**Exercise requirements:**
Look through the records below for the line with "August 2025 (276, 899)". Return that line and each one after it up to and including the line with "May 2022 (274, 1488)", exactly.

[Data records]
☆ ☆ ☆ ☆

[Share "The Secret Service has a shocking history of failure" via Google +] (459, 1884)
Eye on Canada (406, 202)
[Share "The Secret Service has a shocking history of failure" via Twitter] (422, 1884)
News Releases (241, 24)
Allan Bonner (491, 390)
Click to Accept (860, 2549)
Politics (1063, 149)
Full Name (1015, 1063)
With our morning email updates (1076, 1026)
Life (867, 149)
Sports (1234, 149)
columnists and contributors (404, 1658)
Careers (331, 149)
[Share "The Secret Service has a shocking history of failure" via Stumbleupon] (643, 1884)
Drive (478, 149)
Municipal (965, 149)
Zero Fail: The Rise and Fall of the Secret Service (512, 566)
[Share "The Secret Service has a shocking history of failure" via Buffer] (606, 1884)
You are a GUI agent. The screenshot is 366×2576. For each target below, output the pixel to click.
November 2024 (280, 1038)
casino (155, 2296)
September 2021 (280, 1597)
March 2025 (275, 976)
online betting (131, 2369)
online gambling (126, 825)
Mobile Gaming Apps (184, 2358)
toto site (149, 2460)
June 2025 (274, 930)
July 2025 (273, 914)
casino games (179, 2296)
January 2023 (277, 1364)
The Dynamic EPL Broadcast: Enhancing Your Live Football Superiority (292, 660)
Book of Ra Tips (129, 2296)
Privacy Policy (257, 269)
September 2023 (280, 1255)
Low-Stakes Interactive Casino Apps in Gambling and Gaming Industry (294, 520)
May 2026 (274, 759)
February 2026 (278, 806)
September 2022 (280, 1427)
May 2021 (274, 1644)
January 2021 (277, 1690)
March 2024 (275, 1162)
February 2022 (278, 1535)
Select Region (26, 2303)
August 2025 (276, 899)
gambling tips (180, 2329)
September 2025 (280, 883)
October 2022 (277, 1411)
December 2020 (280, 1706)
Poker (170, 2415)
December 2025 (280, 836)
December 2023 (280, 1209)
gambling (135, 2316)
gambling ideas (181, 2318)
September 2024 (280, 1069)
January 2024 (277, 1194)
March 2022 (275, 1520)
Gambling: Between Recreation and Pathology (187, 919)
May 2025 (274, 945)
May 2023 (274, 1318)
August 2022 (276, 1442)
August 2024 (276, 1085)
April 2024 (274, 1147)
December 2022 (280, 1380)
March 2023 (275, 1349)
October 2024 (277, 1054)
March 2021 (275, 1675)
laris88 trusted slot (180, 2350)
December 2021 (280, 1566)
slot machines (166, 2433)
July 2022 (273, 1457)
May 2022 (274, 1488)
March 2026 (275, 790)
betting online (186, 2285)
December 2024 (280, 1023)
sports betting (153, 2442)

☆ ☆ ☆ ☆

**Finished exercise:**
August 2025 (276, 899)
gambling tips (180, 2329)
September 2025 (280, 883)
October 2022 (277, 1411)
December 2020 (280, 1706)
Poker (170, 2415)
December 2025 (280, 836)
December 2023 (280, 1209)
gambling (135, 2316)
gambling ideas (181, 2318)
September 2024 (280, 1069)
January 2024 (277, 1194)
March 2022 (275, 1520)
Gambling: Between Recreation and Pathology (187, 919)
May 2025 (274, 945)
May 2023 (274, 1318)
August 2022 (276, 1442)
August 2024 (276, 1085)
April 2024 (274, 1147)
December 2022 (280, 1380)
March 2023 (275, 1349)
October 2024 (277, 1054)
March 2021 (275, 1675)
laris88 trusted slot (180, 2350)
December 2021 (280, 1566)
slot machines (166, 2433)
July 2022 (273, 1457)
May 2022 (274, 1488)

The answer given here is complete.